Os reflexos da pandemia no direito do trabalho coletivo e o dilema da redução proporcional de jornada de trabalho e de salários previstos na MP 936

Publicado por Daniel Oliveira
há 4 anos

A partir de março de 2020 o governo tem emitido medidas Provisórias visando flexibilizar os contratos de trabalho de modo a permitir que empregadores e empregados, por meio de acordo individual, tomem providências que não venham a ser questionadas pelo poder judiciário posteriormente. Em outras palavras, as medidas Provisórias editadas buscam dar segurança jurídica a tais flexibilizações nos contratos de trabalho. Esse processo teve início com a medida provisória 927 (22/03) que trouxe várias flexibilizações como, por exemplo, na antecipação de férias e feriados, no teletrabalho e na suspensão do contrato de trabalho.

Com relação a suspensão do contrato de trabalho, em específico, esta foi prevista pela MP 927 sem nenhuma contraprestação, o que ocasionou várias críticas por parte da classe trabalhadora. Em face disso, no dia seguinte, o artigo 18 da referida medida provisória foi revogado por meio de outra MP de número 928.

Dias depois, em primeiro de abril de 2020, o governo emite uma a MP 936. Esta, por sua vez, com um viés mais humanitário, visando atender os anseios tanto da classe trabalhadora como da classe patronal. Nesse sentido, a medida provisória 936 previu o Benefício Emergencial de Preservação do Emprego e da Renda como medida importante nesse difícil período.

Destarte, sem dúvidas o ponto mais polêmico dessa última MP foi a possibilidade (em alguns casos) de se estabelecer, por meio de acordo individual, a redução proporcional de jornada de trabalho e de salários. Isso, porque como se sabe, a Constituição Federal prevê expressamente em seu artigo 7º, inciso sexto a irredutibilidade do salário, pondo a salvo os casos dispostos em convenção ou acordo coletivo, envolvendo, pois os sindicatos. Vale salientar, que esse comando não excepciona nenhuma outra hipótese, nem mesmo em situações de força maior ou de fato do príncipe, porque se trata de uma garantia constitucional fundamental para os trabalhadores. Nesse sentido, fala-se em uma inconstitucionalidade da MP 936 no que diz respeito a referida matéria.

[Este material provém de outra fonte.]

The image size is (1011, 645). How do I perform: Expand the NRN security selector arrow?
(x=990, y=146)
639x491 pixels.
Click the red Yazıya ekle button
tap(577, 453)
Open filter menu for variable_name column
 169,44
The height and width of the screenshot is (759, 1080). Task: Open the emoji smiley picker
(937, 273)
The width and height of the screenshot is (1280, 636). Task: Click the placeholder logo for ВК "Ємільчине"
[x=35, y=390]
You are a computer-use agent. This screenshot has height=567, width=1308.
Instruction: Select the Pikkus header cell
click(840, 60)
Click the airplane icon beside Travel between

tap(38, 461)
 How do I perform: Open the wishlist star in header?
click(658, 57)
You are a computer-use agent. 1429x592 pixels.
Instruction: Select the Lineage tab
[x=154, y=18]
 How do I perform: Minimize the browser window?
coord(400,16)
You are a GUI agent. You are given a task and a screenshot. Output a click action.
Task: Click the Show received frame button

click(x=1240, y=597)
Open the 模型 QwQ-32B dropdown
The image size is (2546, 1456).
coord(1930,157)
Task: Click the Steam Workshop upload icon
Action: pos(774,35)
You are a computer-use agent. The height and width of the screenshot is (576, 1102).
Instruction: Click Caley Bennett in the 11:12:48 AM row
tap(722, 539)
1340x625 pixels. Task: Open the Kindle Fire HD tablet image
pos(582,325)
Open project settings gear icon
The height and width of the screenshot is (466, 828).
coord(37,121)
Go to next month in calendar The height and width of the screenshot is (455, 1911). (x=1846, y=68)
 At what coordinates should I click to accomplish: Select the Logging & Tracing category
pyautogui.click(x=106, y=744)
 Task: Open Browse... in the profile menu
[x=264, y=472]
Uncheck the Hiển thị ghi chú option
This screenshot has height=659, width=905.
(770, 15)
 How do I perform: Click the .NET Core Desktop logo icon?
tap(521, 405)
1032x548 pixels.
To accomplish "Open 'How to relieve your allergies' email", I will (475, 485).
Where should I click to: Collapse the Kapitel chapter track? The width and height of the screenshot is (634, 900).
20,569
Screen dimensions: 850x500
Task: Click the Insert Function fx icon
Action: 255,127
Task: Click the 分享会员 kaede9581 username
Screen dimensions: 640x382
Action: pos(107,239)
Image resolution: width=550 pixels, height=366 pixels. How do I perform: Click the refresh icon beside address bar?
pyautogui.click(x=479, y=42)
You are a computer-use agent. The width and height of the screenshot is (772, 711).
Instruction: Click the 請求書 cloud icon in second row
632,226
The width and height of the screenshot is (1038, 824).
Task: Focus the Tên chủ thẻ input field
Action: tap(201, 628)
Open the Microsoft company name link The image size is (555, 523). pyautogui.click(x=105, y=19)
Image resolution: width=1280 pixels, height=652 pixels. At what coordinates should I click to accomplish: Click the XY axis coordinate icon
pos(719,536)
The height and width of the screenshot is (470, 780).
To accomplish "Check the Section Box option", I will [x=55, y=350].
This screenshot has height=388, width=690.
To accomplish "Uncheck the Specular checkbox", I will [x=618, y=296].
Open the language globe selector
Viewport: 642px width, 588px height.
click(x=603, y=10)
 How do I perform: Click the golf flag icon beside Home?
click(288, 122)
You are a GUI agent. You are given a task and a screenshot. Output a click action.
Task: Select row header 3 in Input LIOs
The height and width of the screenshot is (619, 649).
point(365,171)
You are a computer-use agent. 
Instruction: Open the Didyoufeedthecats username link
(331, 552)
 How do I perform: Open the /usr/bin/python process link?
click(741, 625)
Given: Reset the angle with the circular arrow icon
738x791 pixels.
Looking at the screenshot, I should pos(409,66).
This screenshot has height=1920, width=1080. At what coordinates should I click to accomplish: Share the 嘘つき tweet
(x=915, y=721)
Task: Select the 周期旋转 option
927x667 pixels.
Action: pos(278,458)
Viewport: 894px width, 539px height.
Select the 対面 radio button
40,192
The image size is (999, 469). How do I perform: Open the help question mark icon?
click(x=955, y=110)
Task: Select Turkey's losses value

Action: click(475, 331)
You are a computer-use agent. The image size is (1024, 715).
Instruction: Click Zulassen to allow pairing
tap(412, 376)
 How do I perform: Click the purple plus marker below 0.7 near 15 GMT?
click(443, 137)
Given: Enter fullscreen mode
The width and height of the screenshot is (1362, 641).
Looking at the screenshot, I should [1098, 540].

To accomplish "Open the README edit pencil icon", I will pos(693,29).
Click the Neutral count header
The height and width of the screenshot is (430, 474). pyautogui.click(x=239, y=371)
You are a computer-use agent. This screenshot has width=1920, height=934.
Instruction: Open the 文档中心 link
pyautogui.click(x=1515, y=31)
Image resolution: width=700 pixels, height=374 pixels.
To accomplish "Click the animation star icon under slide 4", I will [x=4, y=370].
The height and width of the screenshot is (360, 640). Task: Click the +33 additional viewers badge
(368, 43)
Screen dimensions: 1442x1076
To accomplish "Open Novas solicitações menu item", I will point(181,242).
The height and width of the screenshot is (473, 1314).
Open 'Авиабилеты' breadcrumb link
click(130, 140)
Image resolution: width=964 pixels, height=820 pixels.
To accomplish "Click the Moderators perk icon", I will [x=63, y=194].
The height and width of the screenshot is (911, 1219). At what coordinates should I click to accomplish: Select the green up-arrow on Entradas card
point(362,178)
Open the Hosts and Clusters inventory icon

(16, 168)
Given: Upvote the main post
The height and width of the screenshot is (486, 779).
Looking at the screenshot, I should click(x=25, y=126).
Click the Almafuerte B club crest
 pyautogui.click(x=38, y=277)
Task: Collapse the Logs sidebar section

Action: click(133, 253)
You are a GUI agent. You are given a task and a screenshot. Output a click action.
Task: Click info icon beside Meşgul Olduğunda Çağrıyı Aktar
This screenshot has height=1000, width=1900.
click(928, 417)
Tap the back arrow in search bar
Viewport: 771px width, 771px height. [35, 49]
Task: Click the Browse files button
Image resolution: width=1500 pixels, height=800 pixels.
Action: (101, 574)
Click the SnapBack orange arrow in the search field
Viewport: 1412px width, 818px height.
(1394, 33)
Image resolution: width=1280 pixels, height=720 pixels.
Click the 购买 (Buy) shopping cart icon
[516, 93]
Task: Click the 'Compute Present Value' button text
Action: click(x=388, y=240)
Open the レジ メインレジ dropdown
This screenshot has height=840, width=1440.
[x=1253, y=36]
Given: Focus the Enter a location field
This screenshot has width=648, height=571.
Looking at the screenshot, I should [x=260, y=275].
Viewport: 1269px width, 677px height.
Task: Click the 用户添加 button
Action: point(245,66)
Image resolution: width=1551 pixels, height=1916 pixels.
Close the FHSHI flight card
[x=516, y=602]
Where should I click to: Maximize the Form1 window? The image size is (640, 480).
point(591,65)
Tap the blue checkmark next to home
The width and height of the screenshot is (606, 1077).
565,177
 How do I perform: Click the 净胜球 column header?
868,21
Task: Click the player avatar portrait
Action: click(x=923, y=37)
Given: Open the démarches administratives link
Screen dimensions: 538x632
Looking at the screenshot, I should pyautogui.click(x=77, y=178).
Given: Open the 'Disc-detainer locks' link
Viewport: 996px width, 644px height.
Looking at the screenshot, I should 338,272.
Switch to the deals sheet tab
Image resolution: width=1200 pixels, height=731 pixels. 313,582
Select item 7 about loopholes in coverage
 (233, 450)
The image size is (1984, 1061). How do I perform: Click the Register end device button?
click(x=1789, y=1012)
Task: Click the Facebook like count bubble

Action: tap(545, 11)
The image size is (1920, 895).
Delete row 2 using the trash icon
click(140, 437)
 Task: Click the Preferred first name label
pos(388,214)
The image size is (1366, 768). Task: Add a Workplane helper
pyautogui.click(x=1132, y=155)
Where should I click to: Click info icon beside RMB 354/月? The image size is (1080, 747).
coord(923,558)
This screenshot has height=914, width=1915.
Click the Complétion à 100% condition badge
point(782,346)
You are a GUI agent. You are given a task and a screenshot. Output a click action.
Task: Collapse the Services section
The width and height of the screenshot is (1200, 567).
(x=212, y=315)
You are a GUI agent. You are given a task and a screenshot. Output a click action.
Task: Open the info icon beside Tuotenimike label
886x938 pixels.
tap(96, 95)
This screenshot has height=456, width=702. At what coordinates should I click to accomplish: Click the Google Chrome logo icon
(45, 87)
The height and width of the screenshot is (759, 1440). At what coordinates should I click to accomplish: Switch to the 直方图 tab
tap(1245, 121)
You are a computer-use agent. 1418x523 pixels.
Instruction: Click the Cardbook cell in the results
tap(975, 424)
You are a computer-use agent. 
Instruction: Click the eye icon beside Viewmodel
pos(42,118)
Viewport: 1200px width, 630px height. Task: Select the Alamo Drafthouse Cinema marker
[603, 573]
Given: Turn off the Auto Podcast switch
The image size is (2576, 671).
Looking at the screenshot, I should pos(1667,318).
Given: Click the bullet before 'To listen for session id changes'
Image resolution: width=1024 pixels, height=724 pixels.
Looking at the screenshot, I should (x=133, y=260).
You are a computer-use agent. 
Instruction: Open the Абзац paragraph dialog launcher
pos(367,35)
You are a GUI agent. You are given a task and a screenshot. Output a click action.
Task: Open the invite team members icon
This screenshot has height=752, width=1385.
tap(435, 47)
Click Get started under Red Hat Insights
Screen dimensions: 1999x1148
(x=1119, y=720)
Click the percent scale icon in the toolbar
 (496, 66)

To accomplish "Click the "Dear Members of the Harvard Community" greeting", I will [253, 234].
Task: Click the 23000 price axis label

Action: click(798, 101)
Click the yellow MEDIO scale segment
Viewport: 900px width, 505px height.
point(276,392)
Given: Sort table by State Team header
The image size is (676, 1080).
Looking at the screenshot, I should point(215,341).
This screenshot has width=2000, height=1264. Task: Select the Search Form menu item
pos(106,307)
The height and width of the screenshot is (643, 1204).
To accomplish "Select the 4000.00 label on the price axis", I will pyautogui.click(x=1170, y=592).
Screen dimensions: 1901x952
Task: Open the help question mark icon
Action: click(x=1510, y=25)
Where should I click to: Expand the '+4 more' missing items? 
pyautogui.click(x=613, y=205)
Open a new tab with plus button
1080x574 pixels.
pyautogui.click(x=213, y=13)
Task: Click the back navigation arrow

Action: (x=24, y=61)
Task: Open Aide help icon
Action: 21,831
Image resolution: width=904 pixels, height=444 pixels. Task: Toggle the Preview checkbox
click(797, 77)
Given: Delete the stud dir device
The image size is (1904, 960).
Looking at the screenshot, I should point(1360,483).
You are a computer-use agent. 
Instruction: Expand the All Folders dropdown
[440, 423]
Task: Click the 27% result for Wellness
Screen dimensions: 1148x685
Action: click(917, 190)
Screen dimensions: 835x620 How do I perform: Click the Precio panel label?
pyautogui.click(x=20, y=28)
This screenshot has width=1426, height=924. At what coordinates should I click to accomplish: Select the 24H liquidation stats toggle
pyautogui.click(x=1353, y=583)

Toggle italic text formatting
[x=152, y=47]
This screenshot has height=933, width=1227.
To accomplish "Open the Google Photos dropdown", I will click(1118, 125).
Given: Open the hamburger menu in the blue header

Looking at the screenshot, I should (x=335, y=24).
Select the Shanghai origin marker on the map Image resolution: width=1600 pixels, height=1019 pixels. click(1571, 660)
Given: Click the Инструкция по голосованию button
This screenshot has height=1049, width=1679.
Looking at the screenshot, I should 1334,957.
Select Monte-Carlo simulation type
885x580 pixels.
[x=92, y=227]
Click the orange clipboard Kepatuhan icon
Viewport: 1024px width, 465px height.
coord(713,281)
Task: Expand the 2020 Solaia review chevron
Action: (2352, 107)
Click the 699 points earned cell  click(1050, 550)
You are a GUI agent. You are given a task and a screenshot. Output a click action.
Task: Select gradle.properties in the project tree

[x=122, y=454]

Diante da problemática, o Partido Político Rede Sustentabilidade ajuizou a ADI de número 6.363 pretendendo suspender a aplicação da MP 936, em relação a esse ponto. O Ministro Ricardo Lewandowski foi incumbido da relatoria da mencionada ADI e em uma primeira análise, via liminar, interpretou a questão reconhecendo a previsão Constitucional, no entanto, sem afastar definitivamente o ato do Executivo. Dessa forma, o Ministro, entendeu ser necessário a comunicação dos sindicatos e fez referência ao artigo 617 da CLT que, em linhas gerais, versa sobre a necessidade de manifestação dos sindicatos nos acordos. Isso acabou causando certa insegurança jurídica, pois vários acordos individuais já haviam sido pactuados e enviados à Secretaria de Trabalho do Ministério da Economia. Posteriormente, em Embargos de Declaração o Relator reiterou que deve ocorrer a comunicação do sindicato prevista na MP 936 (no prazo de até dez dias corridos, contado da data de sua celebração), caso este não se manifeste é válido o acordo individual e caso o sindicato tome a frente das negociações, o empregado pode escolher se adere ou não o pactuado pela entidade representante, prevalecendo o princípio da norma mais favorável.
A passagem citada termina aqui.